### [Entries supplied]
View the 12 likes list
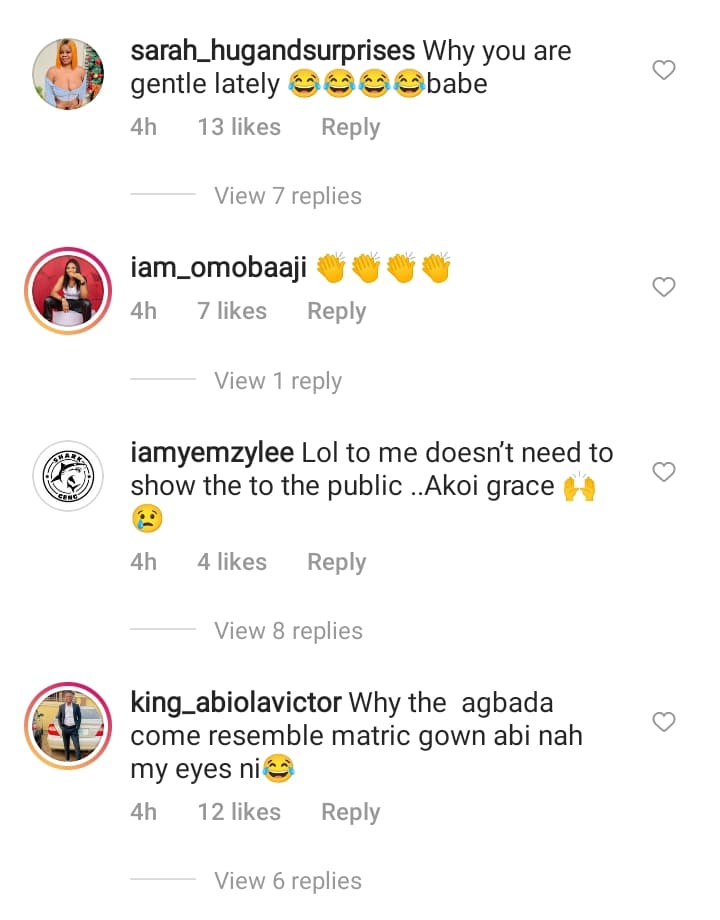Image resolution: width=720 pixels, height=920 pixels. point(239,813)
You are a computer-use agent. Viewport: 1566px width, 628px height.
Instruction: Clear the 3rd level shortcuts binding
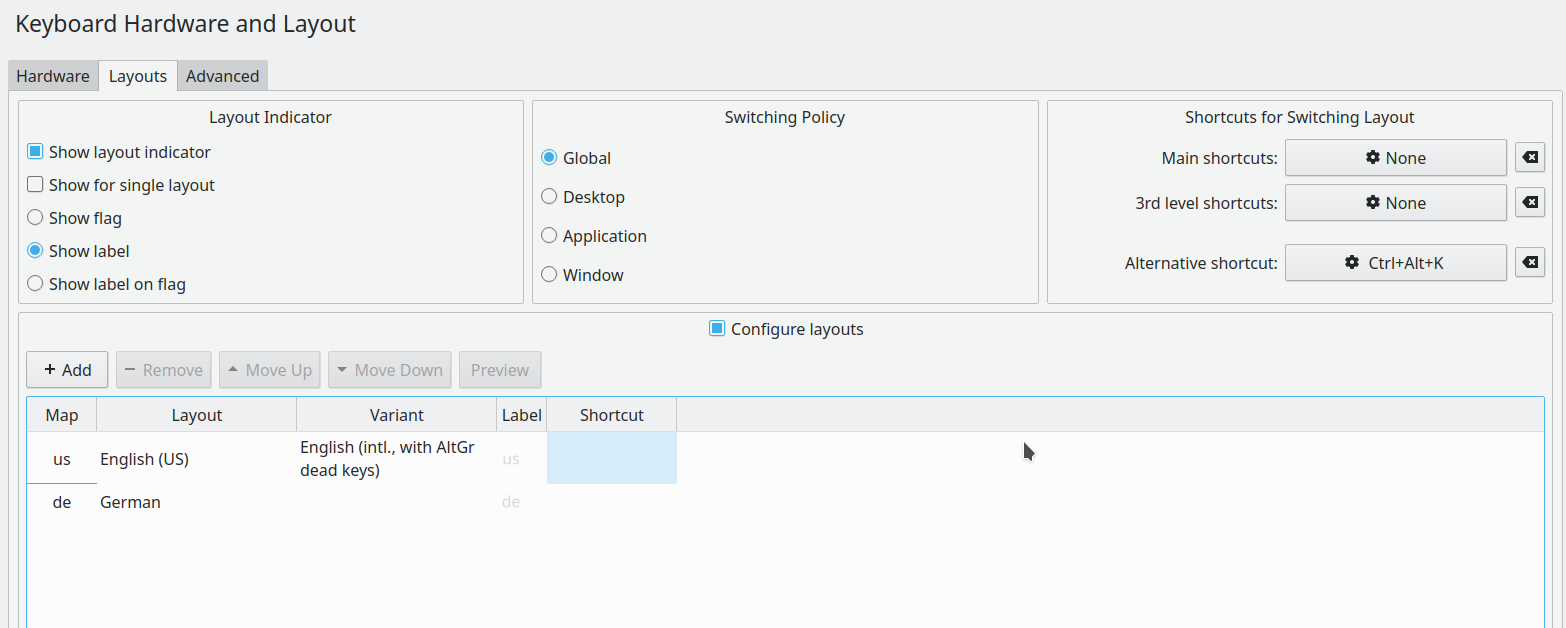[x=1530, y=202]
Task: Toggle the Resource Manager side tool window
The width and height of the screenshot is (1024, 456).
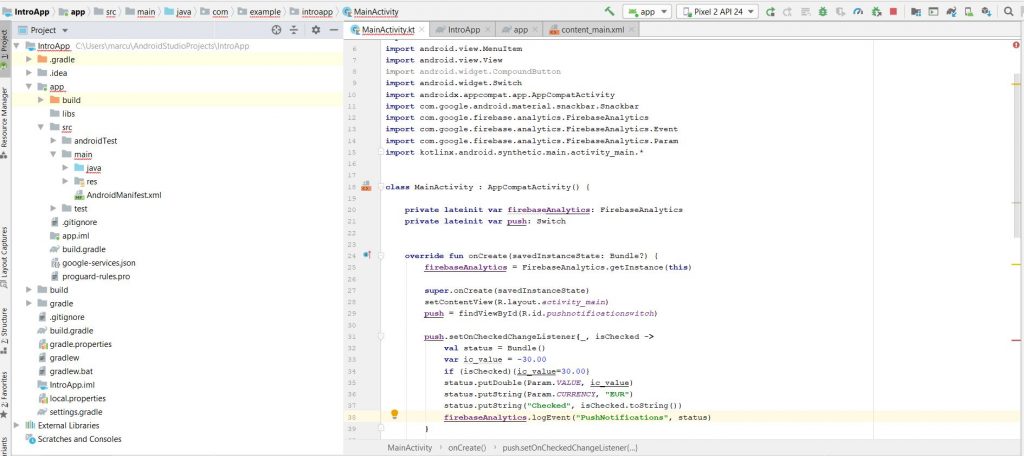Action: point(5,118)
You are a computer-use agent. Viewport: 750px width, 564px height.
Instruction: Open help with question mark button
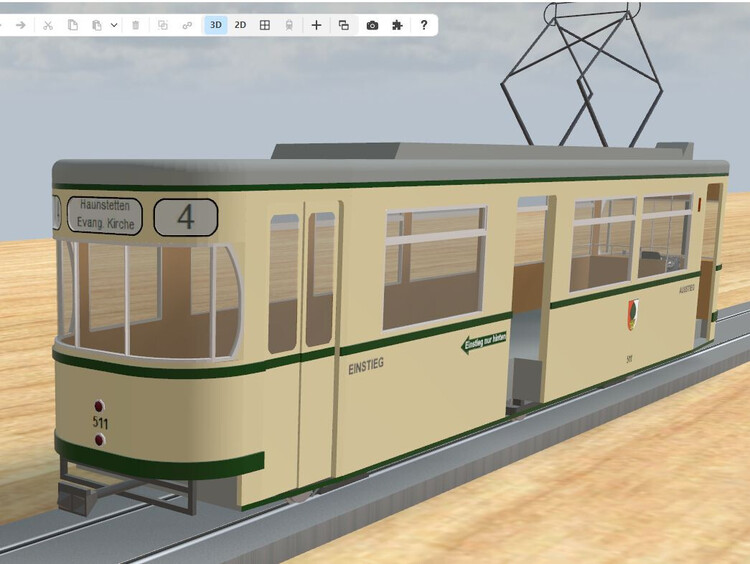[x=423, y=25]
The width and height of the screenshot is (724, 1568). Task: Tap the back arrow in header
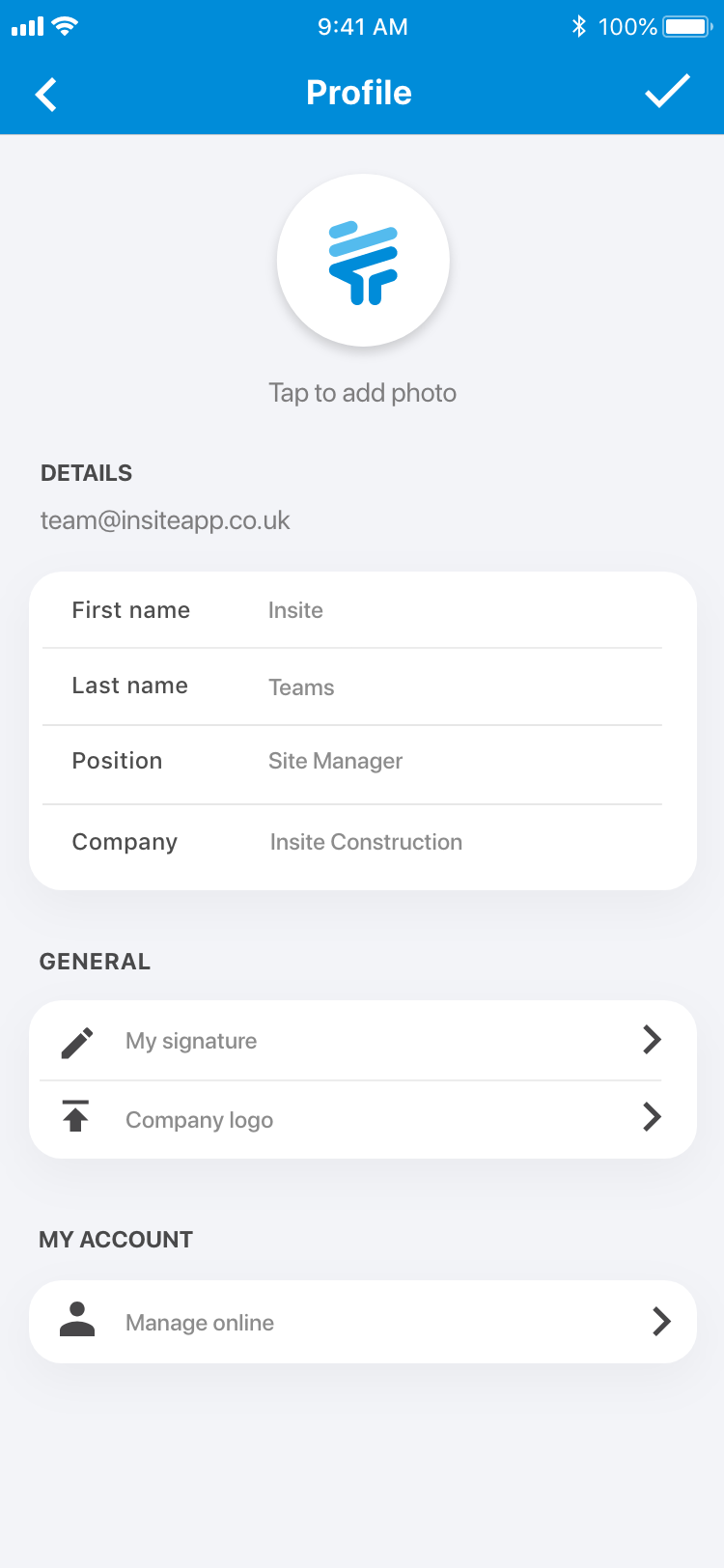point(46,94)
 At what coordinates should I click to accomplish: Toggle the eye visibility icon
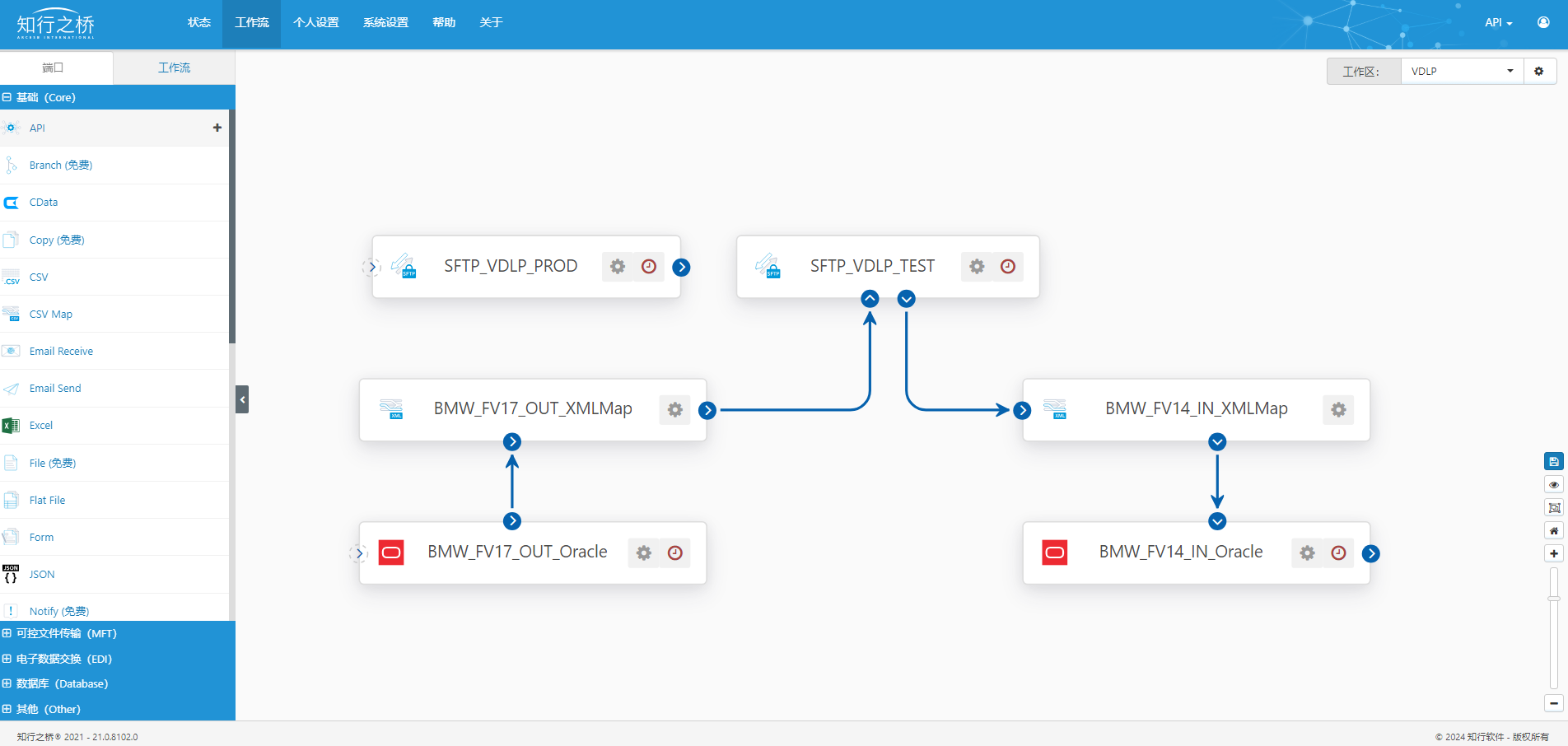[1553, 485]
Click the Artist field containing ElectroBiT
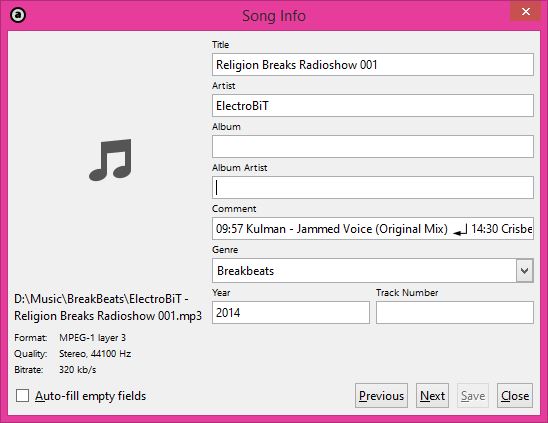 point(373,106)
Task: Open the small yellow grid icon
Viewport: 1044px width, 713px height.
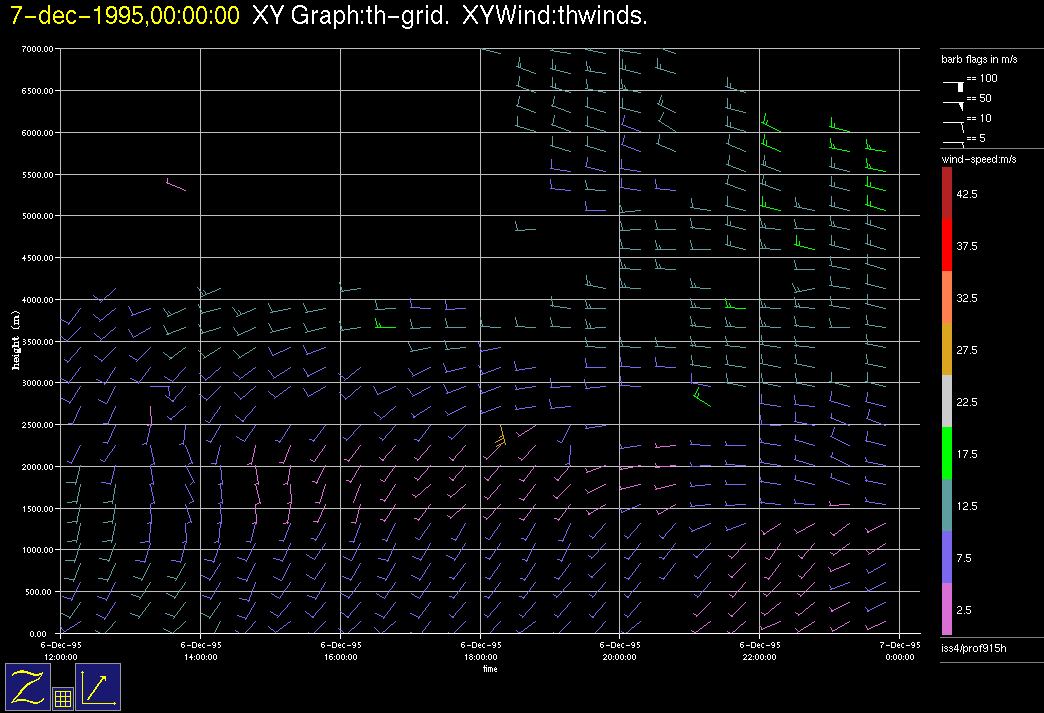Action: (62, 699)
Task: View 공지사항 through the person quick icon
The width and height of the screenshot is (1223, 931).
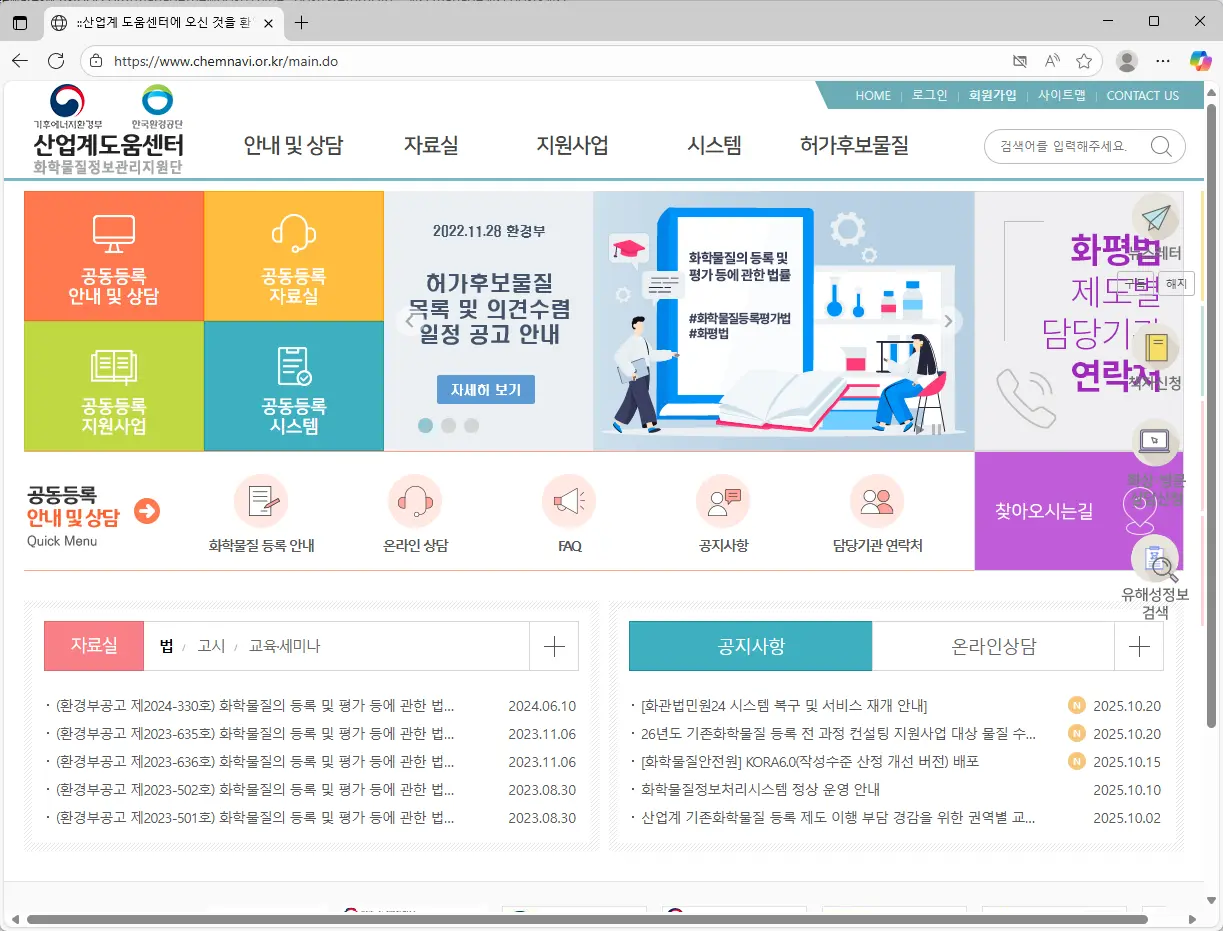Action: click(723, 502)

### [To do]
Find each line of the data above that holds the word "computer", then copy it.

### [Answer space]
You are a computer-use agent. Viewport: 1566px width, 628px height.
You are a computer-use agent. Viewport: 750px width, 564px height.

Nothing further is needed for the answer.